The final movement is in direct contrast with a dash of bravura, a kind of renewal of faith and moving on with occasional looks over the shoulder; the most gripping being that final look recapitulating the opening of the first movement before a breathtaking flourish in the final bars. Wispelwey’s interpretation shines, not just because he puts so much care and detail into each phrase, but also because his big picture is equally carefully painted, balancing and contrasting colors and feelings between sections to make the piece mean something on the whole. Elgar’s music is memorable in its effectiveness and emotional power, but it is his subtle musicianship that demonstrates his genius. Wispelwey’s much more thorough approach certainly does more justice to the latter aspect, though I’d say that he did well in the former as well.
Wispelwey’s attention to detail for the larger structure of the work is his greatest asset when brought to bear on Lutoslawski’s Cello Concerto, a work written 50 years after Elgar’s. Commissioned by the great Russian cellist Rostropovich, the Polish composer (left) went on to create this highly original work that is gaining prominence in the cello repertoire. Those familiar with Lutoslawski’s works, such as the fabulous Concerto for Orchestra and Paganini Variations, would know his exact, painstakingly planned structural forms that often meant unusually long times for a composition to be completed. The care each conductor and performer takes in performing a work by Lutoslawski is uncanny, yet the rewards are more often than not worth the effort.
In this piece, Wispelwey’s concentration is amazing, articulating each nuance with as much clarity as he can. Yet he manages to perform this exacting task with such an apparent sense of fun. In his notes, he draws up a sort of “blueprint” for the listener to follow track by track, what could be deemed as the ‘adventures of the solo cello in dialogue with (and often bullied by) the other sections (especially the brass) of the orchestra’. For one who is unfamiliar with this music, and especially those who are frightened by such strange sounds, this guide is invaluable. It’s amazing how vivid the music is as you read Wispelwey’s description – I draw perhaps an odd comparison with reading the sonnets while listening to Vivaldi’s Four Seasons – this recording should be indispensable for anyone keen to explore Lutoslawski’s music.

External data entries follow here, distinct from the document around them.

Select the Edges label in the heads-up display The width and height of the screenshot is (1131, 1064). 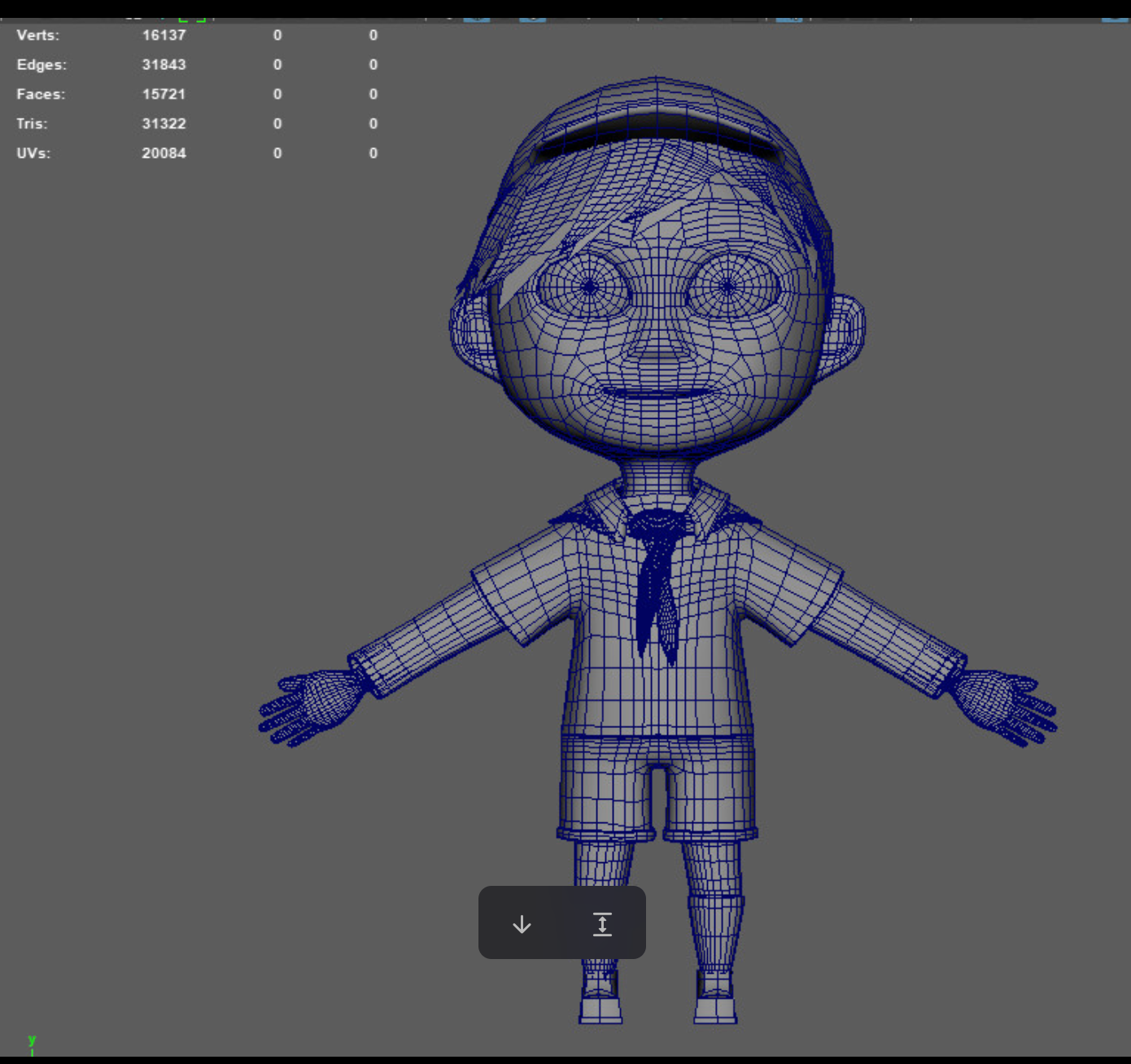41,65
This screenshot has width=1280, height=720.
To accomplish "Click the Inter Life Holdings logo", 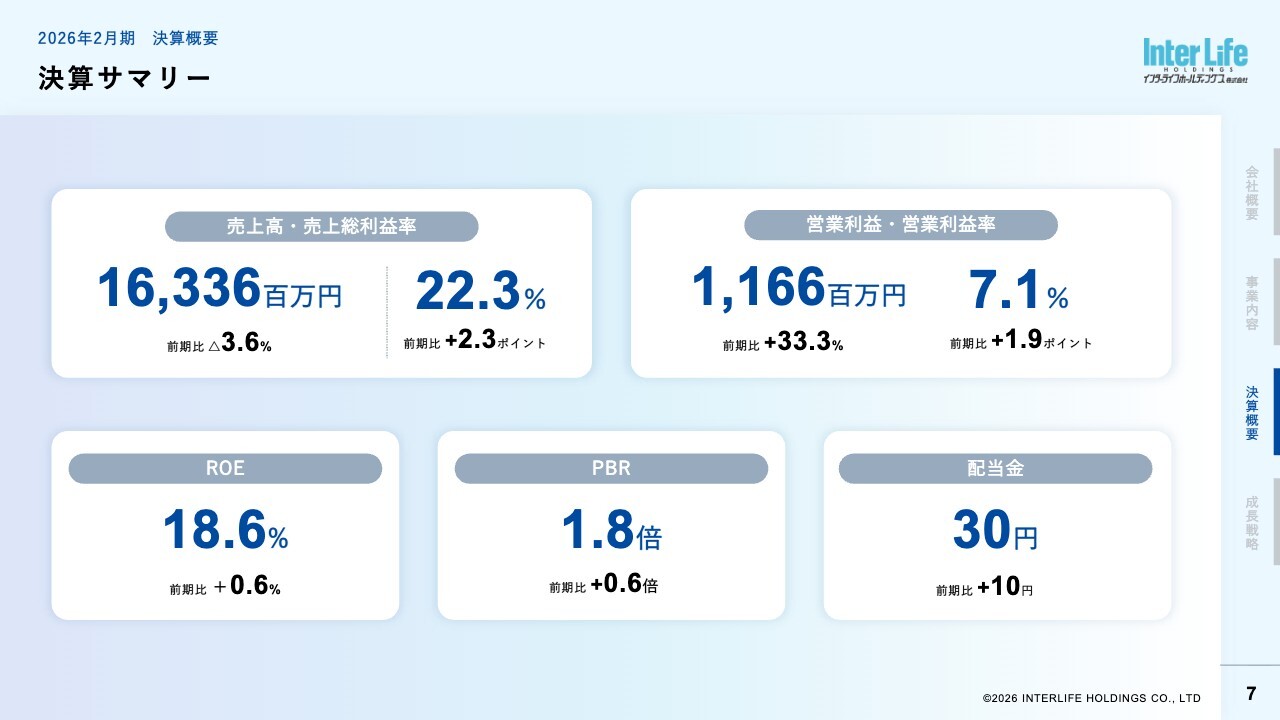I will [1195, 60].
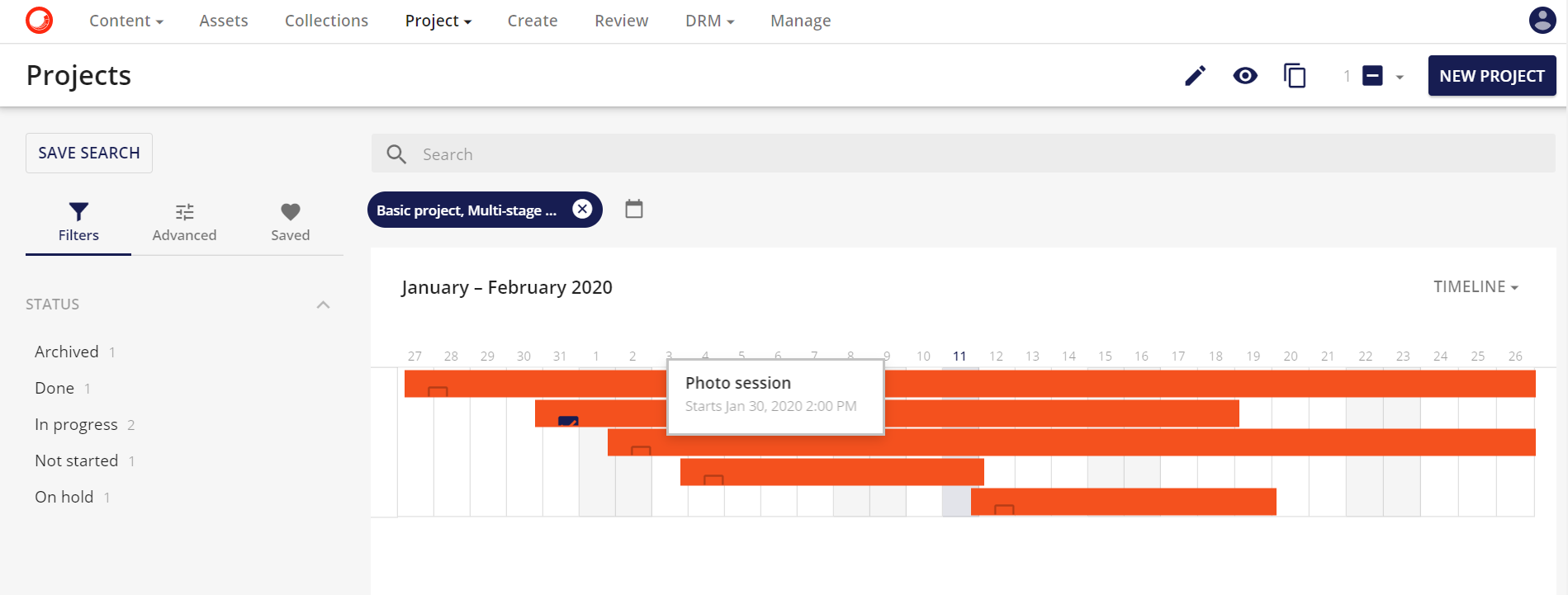Click the search magnifier icon
Screen dimensions: 1568x595
(396, 153)
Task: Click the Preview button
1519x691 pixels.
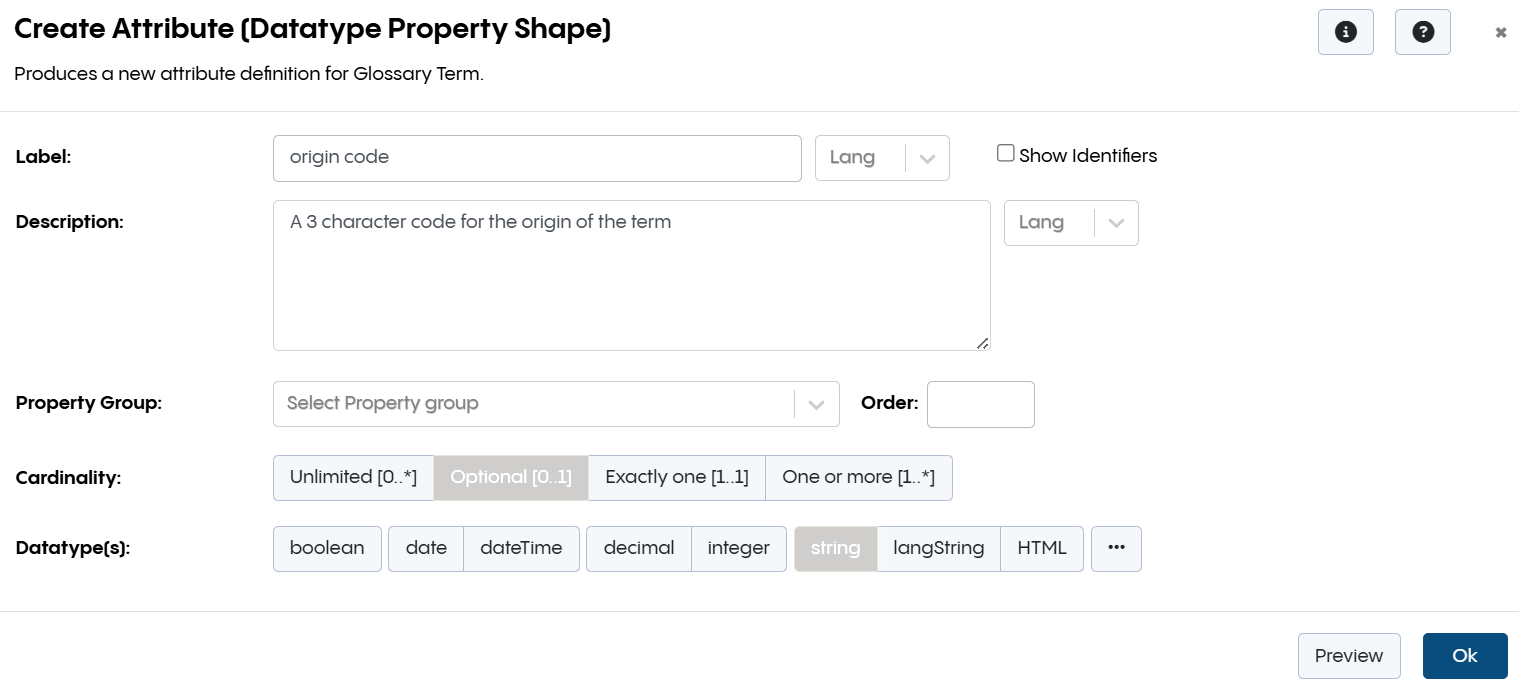Action: 1349,656
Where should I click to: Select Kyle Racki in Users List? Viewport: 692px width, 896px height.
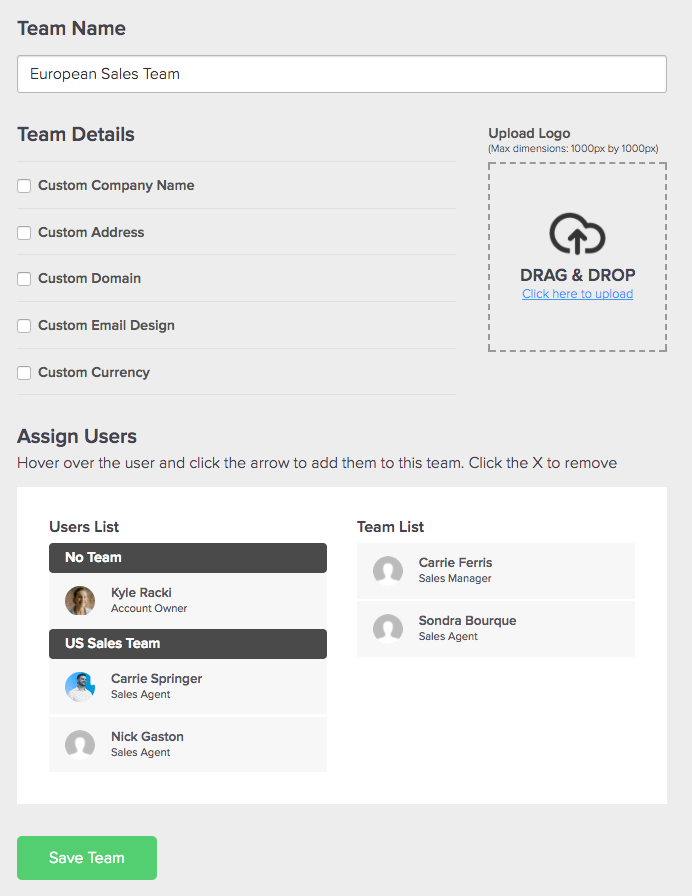pyautogui.click(x=188, y=601)
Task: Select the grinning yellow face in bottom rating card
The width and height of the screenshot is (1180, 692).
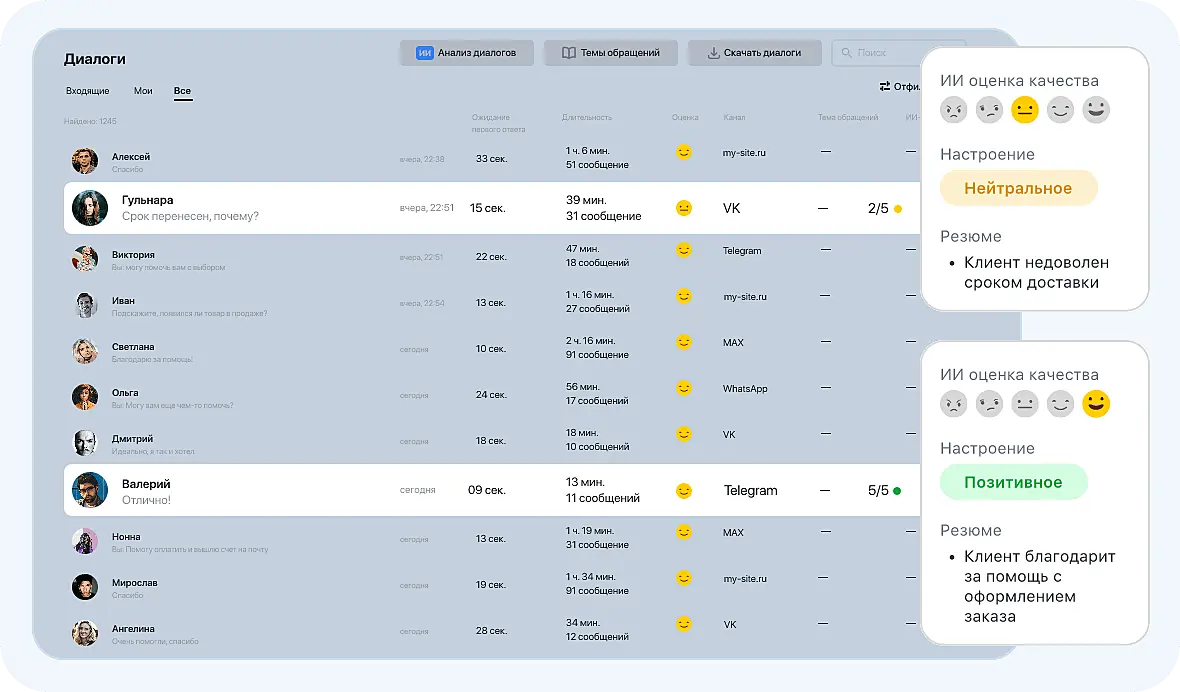Action: point(1096,404)
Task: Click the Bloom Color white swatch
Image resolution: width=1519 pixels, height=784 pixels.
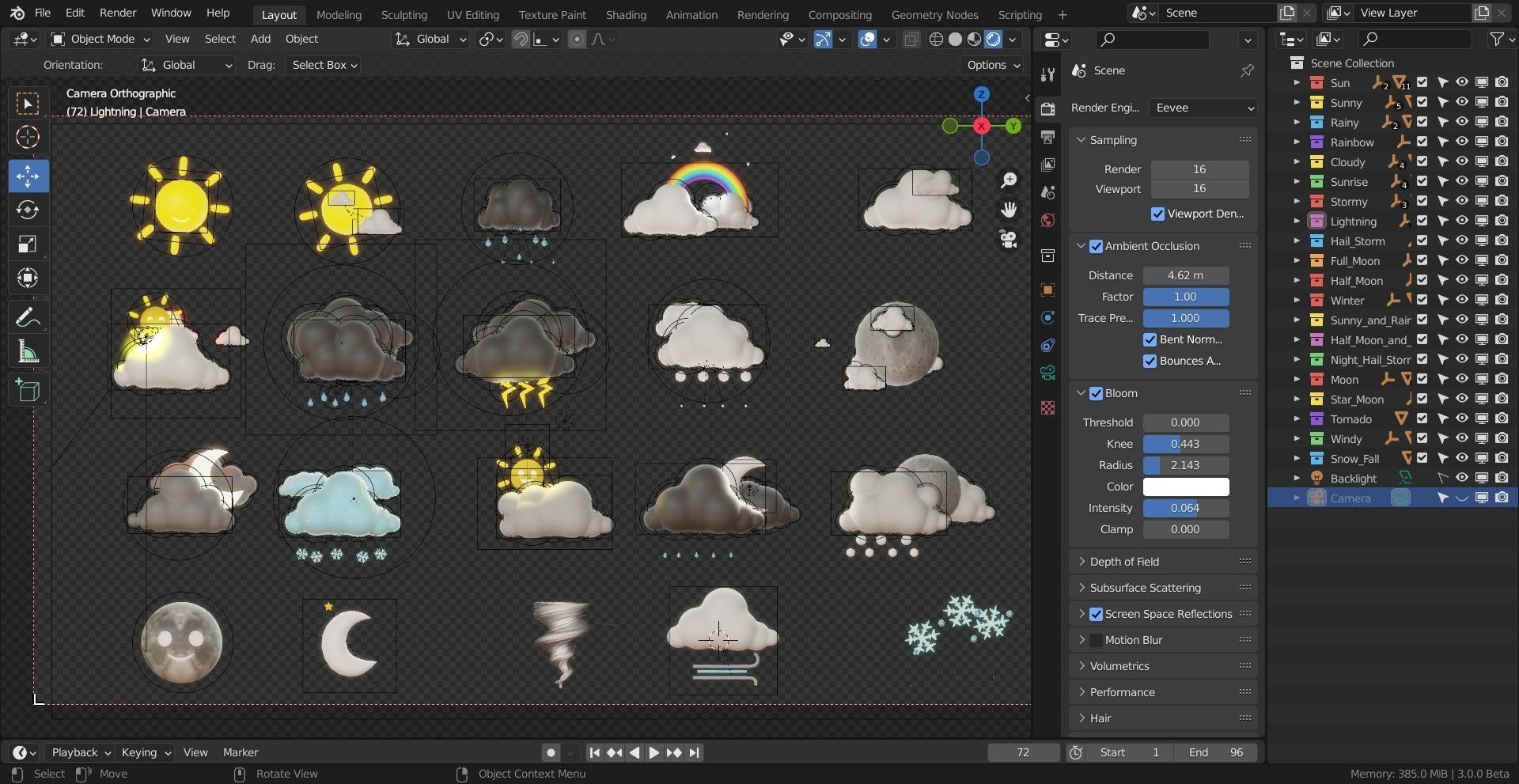Action: [x=1185, y=487]
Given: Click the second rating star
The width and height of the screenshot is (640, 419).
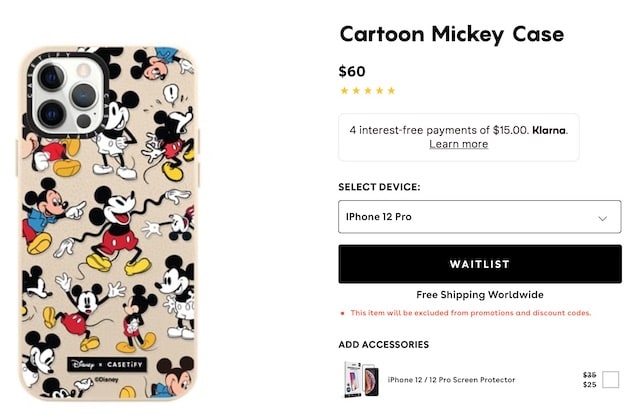Looking at the screenshot, I should pos(356,91).
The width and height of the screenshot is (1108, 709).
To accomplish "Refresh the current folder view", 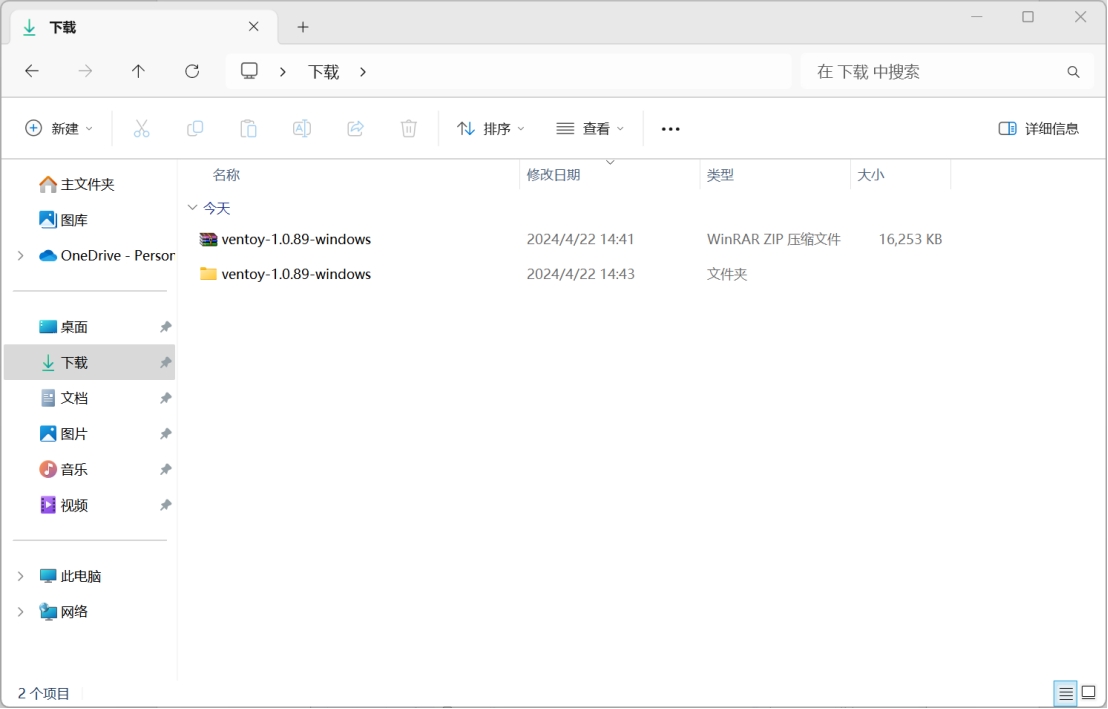I will (192, 71).
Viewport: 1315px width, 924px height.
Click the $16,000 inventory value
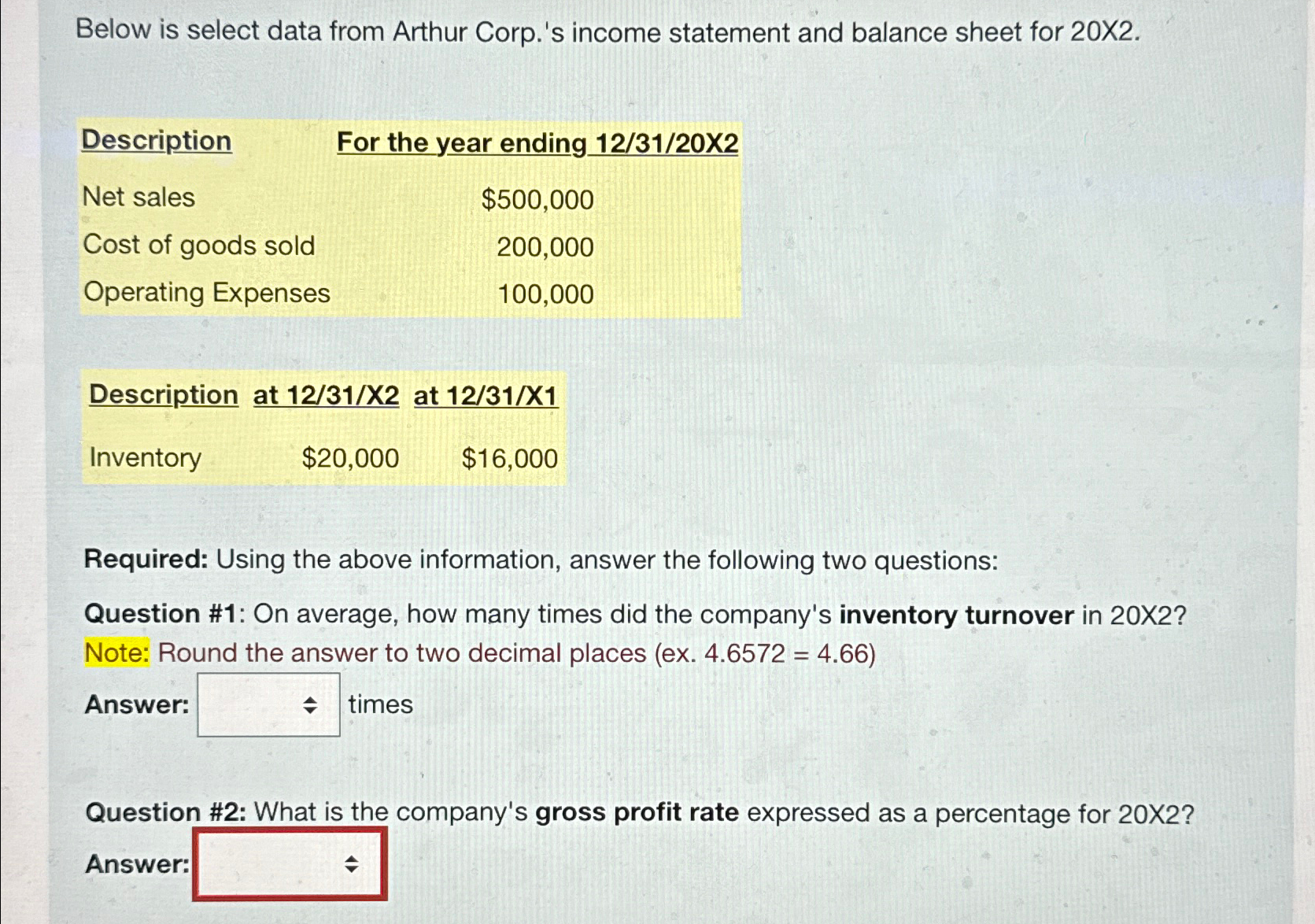coord(509,457)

Rostroprovich’s 1975 recording with the composer conducting is beyond doubt authoritative. Next to that (EMI CDC7 49304-2), I strongly recommend this Channel rendition as a clear first choice.
The Netherlands Radio Orchestra and their conductor Jac Van Steen surprised me with the quality of their playing, and the sensitivity they showed to the soloist and the music. The accompaniment is absolutely first class. I look forward to a showcase of their talent in a disc of orchestral music.
Channel Classics is certainly fortunate to have Wispelwey on their roster of artists. Here is a cellist of tremendous talent and deserving of the highest accolades. Other than this album, you should also rush out to get a copy of his Bach unaccompanied Cello Suites (reviewed here) and his Vivaldi concertos with the acclaimed period-instrument ensemble Florilegium. In his liner notes, he cites Isserlis, Yo-Yo Ma and Heinrich Schiff – three amongst others who are THE great artists on the cello in the last 20 years. To that list, we can surely add Pieter Wispelwey.
Adrian Tan will be away in hiding from De Pre fanatics for writing an article about another version of the Elgar Cello Concerto.